Los insectos saben sacarle jugo al blanco y el negro. Ejemplo de ello es el escarabajo Cyphochilus, que puede lucir el blanco más blánco del reino animal. Además se necesita de un microscopio electrónico para ver el patrón de estructuras que dispersan la luz sobre el escarabajo. Su blancura no se debe al pigmento por sí solo, sino al modo en que su estrutura corporal maneja la luz. Lo que nosotros vemos como blanco es el espectro de color dispersado al azar. Los huecos y columnas repartidos aleatoriamente por las ultradelgadas escamas del escarabajo dispersan la luz con eficacia. El resultado es un camuflaje perfecto sobre un hongo blanco que suele frecuentar.

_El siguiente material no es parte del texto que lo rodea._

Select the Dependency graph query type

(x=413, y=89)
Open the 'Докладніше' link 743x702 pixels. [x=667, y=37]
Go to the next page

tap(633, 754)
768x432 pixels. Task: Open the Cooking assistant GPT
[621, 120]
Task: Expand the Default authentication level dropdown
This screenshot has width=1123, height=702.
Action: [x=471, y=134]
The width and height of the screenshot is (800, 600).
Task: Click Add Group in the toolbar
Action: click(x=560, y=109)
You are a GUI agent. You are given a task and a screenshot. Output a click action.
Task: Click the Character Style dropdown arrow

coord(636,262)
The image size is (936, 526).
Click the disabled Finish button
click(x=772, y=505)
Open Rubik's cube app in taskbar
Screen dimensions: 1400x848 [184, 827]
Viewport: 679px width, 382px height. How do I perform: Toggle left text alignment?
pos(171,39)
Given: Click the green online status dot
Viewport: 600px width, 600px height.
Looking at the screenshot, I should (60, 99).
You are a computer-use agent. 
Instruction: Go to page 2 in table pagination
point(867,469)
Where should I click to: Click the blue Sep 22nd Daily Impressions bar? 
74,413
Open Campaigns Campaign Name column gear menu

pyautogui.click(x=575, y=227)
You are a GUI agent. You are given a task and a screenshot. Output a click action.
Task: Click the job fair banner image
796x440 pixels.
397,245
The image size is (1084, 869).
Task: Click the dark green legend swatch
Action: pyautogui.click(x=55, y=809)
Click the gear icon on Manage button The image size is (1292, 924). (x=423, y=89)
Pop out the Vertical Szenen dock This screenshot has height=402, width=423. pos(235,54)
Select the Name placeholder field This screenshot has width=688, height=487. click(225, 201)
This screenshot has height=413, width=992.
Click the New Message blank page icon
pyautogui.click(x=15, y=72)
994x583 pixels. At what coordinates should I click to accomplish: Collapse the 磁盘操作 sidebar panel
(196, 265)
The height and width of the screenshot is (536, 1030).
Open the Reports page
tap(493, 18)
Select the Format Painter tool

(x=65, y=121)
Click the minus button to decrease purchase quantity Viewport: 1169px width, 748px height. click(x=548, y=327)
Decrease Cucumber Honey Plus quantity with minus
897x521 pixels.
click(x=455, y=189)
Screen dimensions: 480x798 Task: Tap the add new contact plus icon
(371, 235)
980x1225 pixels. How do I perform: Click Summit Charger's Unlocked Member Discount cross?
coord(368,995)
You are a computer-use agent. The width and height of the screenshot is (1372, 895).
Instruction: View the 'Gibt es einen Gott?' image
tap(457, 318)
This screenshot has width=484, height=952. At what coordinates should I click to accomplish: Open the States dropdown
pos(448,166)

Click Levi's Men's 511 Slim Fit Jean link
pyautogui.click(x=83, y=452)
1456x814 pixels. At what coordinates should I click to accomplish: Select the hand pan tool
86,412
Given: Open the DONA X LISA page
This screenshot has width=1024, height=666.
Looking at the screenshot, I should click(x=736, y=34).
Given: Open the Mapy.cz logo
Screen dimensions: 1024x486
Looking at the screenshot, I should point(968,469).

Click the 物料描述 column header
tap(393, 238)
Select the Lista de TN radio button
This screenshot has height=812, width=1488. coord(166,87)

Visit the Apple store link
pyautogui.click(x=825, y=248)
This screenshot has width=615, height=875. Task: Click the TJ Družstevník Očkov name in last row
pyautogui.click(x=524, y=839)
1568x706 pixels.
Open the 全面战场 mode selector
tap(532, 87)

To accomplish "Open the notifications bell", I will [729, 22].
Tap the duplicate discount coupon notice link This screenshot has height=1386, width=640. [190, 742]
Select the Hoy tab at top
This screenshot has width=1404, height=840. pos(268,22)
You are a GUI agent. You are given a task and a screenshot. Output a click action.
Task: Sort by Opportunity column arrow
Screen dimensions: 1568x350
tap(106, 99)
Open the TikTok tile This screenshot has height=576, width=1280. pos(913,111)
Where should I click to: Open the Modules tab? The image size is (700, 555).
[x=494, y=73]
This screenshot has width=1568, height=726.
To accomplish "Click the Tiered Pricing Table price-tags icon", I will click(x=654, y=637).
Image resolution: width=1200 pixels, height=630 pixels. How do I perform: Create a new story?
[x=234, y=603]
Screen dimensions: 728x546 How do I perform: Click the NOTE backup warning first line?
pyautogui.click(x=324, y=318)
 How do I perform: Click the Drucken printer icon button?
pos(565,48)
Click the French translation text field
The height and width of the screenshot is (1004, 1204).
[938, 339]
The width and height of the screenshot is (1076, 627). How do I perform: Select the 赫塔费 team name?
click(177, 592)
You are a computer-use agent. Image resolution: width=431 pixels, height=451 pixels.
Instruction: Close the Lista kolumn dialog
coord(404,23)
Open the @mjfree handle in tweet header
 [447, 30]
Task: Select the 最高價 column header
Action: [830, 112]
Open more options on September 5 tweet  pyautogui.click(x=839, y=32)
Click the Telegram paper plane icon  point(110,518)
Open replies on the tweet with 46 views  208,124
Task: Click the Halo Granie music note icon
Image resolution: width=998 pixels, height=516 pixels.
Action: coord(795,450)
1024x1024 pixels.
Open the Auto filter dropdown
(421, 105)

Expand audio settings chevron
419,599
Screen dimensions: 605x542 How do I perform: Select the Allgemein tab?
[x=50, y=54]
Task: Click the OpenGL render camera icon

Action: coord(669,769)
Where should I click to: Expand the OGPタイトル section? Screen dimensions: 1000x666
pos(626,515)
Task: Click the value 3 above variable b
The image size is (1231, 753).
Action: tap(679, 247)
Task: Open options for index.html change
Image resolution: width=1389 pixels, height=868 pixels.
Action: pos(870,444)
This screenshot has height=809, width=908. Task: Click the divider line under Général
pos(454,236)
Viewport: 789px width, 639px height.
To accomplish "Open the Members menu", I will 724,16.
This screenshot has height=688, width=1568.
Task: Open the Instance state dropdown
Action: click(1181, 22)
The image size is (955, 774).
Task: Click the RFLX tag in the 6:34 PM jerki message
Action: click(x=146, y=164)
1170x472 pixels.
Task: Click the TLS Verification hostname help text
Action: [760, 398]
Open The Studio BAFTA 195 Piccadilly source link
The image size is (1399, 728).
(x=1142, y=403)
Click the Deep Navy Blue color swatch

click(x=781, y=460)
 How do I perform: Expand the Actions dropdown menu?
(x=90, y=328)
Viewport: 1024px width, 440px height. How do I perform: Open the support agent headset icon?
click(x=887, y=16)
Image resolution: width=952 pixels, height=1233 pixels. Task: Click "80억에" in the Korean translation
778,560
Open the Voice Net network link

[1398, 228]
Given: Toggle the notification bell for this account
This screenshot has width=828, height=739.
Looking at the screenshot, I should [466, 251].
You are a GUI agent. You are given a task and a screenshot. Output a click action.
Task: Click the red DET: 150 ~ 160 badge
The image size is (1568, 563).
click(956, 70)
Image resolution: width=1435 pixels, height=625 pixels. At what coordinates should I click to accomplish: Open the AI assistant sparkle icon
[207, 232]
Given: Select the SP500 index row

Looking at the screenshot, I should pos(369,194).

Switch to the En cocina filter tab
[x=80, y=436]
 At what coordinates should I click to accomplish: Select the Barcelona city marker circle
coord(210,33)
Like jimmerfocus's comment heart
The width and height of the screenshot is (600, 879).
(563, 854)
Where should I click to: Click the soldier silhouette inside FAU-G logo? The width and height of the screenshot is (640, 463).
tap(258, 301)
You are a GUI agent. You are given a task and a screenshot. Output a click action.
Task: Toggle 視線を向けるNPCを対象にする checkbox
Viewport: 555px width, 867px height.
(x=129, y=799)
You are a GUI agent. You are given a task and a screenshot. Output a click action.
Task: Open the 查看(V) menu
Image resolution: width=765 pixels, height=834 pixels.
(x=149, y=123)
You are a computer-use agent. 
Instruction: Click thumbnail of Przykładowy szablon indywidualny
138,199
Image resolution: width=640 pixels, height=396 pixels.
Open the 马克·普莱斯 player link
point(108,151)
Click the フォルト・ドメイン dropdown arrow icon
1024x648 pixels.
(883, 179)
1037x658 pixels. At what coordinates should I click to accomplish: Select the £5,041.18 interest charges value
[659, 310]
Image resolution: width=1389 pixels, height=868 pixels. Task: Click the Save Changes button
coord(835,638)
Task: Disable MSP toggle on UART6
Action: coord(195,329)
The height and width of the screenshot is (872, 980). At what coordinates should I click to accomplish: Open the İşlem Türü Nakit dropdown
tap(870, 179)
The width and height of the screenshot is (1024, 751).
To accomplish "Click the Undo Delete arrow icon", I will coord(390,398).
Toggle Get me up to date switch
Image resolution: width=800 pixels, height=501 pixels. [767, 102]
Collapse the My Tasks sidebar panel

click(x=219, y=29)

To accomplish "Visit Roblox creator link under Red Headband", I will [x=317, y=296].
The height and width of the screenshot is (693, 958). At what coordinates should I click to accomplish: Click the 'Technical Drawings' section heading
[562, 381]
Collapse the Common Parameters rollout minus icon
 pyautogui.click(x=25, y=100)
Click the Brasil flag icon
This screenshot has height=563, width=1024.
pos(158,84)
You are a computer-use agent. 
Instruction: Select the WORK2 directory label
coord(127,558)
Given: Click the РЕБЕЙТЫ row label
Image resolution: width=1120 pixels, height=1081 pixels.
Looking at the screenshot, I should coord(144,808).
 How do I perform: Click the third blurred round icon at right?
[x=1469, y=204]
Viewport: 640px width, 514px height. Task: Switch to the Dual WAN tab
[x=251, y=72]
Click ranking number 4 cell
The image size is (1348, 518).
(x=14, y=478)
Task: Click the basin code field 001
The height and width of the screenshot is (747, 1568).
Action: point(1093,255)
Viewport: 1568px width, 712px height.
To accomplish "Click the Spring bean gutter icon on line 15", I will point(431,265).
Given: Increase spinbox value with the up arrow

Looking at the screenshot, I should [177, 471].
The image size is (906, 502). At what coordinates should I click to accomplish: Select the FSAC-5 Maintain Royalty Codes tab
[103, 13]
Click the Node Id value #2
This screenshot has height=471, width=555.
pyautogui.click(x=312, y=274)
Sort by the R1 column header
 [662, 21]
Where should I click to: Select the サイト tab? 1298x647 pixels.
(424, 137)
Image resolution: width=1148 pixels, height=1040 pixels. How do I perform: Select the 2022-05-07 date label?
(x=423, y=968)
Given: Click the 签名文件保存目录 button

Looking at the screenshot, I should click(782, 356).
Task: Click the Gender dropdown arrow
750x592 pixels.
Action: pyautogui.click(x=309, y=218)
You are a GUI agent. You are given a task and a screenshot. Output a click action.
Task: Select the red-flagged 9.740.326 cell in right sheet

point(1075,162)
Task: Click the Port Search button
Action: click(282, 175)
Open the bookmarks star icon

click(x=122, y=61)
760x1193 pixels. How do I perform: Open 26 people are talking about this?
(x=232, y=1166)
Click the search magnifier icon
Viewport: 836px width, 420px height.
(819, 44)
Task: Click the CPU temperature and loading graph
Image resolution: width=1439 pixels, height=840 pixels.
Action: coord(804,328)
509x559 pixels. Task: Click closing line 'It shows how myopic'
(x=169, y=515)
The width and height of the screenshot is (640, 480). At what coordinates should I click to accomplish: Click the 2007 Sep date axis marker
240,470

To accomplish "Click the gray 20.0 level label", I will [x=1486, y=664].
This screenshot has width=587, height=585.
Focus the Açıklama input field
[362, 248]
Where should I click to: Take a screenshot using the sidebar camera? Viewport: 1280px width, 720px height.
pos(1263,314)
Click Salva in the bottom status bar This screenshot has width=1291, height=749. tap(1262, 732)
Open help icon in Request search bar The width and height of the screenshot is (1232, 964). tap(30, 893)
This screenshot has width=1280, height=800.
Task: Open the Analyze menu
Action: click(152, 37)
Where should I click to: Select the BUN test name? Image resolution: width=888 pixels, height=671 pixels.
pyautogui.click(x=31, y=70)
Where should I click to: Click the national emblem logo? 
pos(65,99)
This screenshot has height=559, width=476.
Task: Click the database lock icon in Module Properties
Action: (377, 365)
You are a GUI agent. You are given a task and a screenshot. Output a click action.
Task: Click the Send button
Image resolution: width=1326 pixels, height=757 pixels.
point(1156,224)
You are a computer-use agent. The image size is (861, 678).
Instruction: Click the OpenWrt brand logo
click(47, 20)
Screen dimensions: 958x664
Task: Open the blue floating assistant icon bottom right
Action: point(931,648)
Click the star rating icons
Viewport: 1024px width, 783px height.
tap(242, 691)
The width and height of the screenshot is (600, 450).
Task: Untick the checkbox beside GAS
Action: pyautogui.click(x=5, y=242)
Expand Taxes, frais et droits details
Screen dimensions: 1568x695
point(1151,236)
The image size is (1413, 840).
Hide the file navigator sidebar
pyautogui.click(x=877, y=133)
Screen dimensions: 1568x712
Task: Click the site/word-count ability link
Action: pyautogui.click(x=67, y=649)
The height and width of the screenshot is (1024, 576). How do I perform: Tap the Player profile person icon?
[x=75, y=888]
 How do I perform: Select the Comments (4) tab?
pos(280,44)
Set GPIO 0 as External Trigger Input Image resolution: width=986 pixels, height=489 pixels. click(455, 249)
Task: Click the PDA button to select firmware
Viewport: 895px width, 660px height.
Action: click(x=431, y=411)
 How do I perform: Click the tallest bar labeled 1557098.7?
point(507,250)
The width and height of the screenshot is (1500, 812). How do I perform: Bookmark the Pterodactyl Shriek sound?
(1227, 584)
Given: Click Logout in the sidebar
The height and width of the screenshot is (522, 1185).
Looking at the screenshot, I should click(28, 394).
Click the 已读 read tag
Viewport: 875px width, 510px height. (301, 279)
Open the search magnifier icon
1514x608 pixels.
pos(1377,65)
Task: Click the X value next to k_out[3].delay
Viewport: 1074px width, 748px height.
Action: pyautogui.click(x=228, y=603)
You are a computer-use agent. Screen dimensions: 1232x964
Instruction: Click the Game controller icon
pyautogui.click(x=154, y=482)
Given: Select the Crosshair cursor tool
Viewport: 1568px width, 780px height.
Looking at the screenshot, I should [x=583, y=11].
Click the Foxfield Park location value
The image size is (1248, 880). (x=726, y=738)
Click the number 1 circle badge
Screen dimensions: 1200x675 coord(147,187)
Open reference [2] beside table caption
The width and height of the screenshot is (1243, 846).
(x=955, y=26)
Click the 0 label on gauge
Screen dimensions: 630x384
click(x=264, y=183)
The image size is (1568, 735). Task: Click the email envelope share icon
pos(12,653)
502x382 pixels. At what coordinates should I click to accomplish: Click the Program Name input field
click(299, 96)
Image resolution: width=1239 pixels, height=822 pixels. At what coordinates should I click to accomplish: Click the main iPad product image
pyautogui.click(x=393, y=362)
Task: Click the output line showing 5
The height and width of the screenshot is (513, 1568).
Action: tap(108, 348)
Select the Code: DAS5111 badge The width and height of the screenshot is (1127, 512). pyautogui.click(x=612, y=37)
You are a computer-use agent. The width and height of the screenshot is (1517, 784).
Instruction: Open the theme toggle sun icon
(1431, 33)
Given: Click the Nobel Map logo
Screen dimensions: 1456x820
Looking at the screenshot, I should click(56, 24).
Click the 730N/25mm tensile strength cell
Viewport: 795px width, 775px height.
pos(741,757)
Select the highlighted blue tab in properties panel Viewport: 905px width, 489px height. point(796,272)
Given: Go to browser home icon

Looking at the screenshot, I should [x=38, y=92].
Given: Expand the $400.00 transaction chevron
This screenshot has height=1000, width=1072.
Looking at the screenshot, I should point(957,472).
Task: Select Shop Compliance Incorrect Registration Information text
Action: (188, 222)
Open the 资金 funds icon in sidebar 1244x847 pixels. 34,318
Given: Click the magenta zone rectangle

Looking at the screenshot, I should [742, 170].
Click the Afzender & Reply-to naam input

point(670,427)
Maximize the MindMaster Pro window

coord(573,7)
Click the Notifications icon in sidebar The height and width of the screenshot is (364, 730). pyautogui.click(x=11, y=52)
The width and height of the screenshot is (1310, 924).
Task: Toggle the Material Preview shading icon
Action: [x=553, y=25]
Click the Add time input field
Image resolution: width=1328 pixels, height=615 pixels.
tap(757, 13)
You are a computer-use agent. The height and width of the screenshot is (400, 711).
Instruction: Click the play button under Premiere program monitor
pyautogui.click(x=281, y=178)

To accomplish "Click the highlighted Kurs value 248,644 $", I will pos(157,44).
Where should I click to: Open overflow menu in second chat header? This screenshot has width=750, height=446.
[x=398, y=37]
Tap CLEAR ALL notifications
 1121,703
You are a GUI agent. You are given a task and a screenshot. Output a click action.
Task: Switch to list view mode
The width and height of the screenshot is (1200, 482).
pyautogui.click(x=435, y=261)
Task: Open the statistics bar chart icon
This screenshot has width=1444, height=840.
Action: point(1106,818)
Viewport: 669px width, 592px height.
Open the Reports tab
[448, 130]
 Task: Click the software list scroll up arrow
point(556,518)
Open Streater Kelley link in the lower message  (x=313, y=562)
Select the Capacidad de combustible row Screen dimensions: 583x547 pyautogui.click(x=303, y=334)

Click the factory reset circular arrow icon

En el otro extremo están las mariposas ultranegras como Ornithoptera priamus. De nuevo, la estructura es la clave. Las escamas aplanadas de sus alas absorven más luz que una superficie lisa, por lo que el pigmento negro parece más negro. Este tono ayuda a regular el calor corporal y resalta los otros colores del ala en los rituales de apareamiento. Los ingenieros ya utilizan microtexturas para realzar tonos en pinturas y plásticos. Al imitar los motivos de los insectos, esperan desarrollar células solares muy negras (para absorver más rayos) y un revestimiento irregular que hará que la dentadura brille.